:: Page excerpt ::
· · · · · · ·

Figure 2. Proportion of C4-derived C of the fractions >20 and <20 μm depicted for each dispersion method and site.
Figure 3. Rangefc4 of the fractions >20 and <20 μm depicted for each dispersion method and site. Different letters indicate significant differences at p < 0.05.
Dispersion Effects on Organic Carbon, C/N Ratio, and Mass Balance of Soil Fractions
The OC contents tended to slightly decrease in the >20 μm fraction for all methods with increasing intensity of dispersion, while the contents within the <20 μm fraction increased by roughly equal amounts (Figure 4). The soils with low clay content tended to have higher OC contents in the fraction <20 μm than in the >20 μm fraction. Stronger dispersion led to changes in the mass balances of the fraction. The mass of the >20 μm fraction decreased with increasing dispersion intensity for all tested soils whilst the <20 μm fraction increased (Figure 5). The differences were more pronounced in the silty soils of Hohenheim and Rotthalmünster and the clayey soil of Tänikon than the sandy soils of Braunschweig and Jyndevad. This shift from the >20 μm fraction to the <20 μm fraction with increasing dispersion intensity was also measurable for SOC when comparing the OC mass contribution of the fractions between the tested dispersion methods (Supplementary Table 1, Supplementary Figure 2).
Figure 4. Organic carbon (OC) content of the fractions >20 and <20 μm depicted for each dispersion method and site and their mean.
Figure 5. Mean mass proportion of the fractions >20 and <20 μm and loss of mass depicted for each experimental site and used dispersion method (H2O, Glassbeads, US100, US450).
The mean C/N ratio was higher in the >20 μm fraction (17 ± 0.3) than the <20 μm fraction (10 ± 0.1) (Figure 6). In the soil from Jyndevad, the C/N ratio did not differ across the dispersion methods of each fraction. However, there were differences between the dispersion methods in the >20 μm fractions of the soils from Braunschweig, Rotthalmünster, Hohenheim, and Tänikon. While the C/N ratio of the >20 μm fraction from these sites was 11–15 in samples treated with water or water and glass beads, it was higher using ultrasonication. The C/N ratio ranged between 14 and 21 for the US100 method and 16–29 using the US450 method.
Figure 6. C/N ratio of the fractions >20 and <20 μm depicted for each dispersion method and site and their mean.
The mean mass loss was <2% for all dispersion methods (Figure 7). With increasing intensity of the dispersion method, the mean mass loss increased slightly yet not significantly (p > 0.05). The reproducibility of the H2O method was lower than the other methods indicated by a remarkably higher RangeM of 18.25 mg g−1 than the “Glassbeads” (7.38 mg g−1), US100 (5.64 mg g−1) and US450 (5.98 mg g−1) methods (Figure 7). The mean OC loss ranged from 3.6 ± 2.9% to 4.3 ± 5.0 %, which is equivalent to 95.7 % to 96.8 % C recovery, and was not significantly different between the methods (p > 0.05). The reproducibility of the OC content within the fractions marginally differed between the methods. The RangeC between the replicates of each method was 0.94–1.35 mg g−1 C, and it was smaller than the mean RangeC of repeated bulk soil measurements (1.88 mg g−1 C).

· · · · · · ·

:: Supplied data ::

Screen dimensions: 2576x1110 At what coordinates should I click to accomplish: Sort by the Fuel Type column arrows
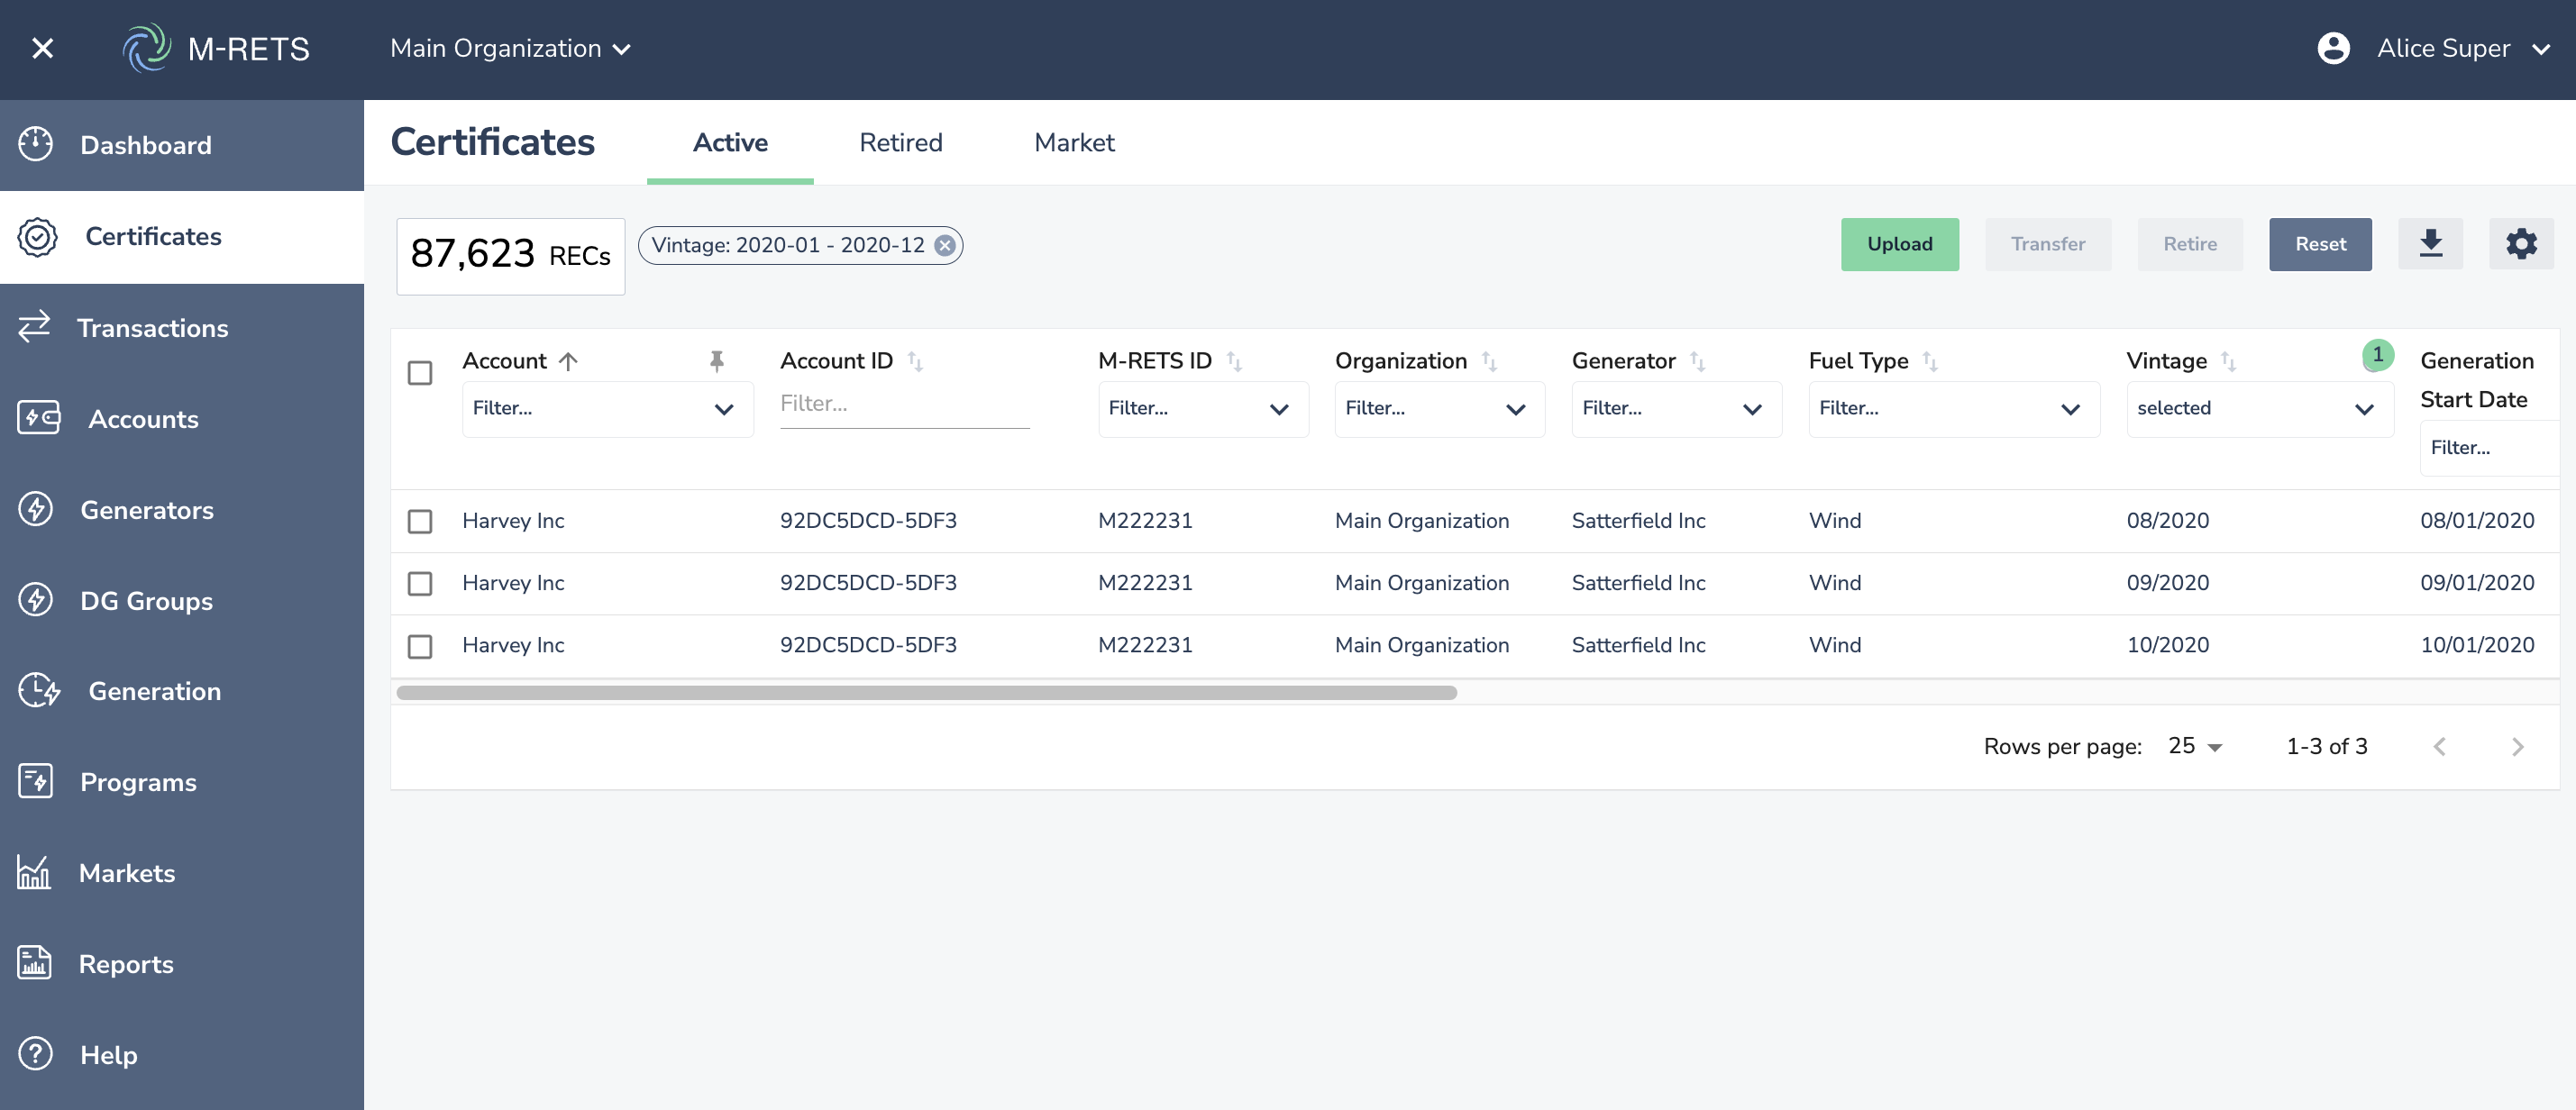1930,362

· · · · · · ·

:: Problem to solve ::
Could you copy word for word everything in the soil dispersion excerpt from "Figure 4. Organic" down to "Glassbeads, US100, US450)."? The lines after the soil dispersion excerpt are separate material with no connection to it.

:: Response to the exercise ::
Figure 4. Organic carbon (OC) content of the fractions >20 and <20 μm depicted for each dispersion method and site and their mean.
Figure 5. Mean mass proportion of the fractions >20 and <20 μm and loss of mass depicted for each experimental site and used dispersion method (H2O, Glassbeads, US100, US450).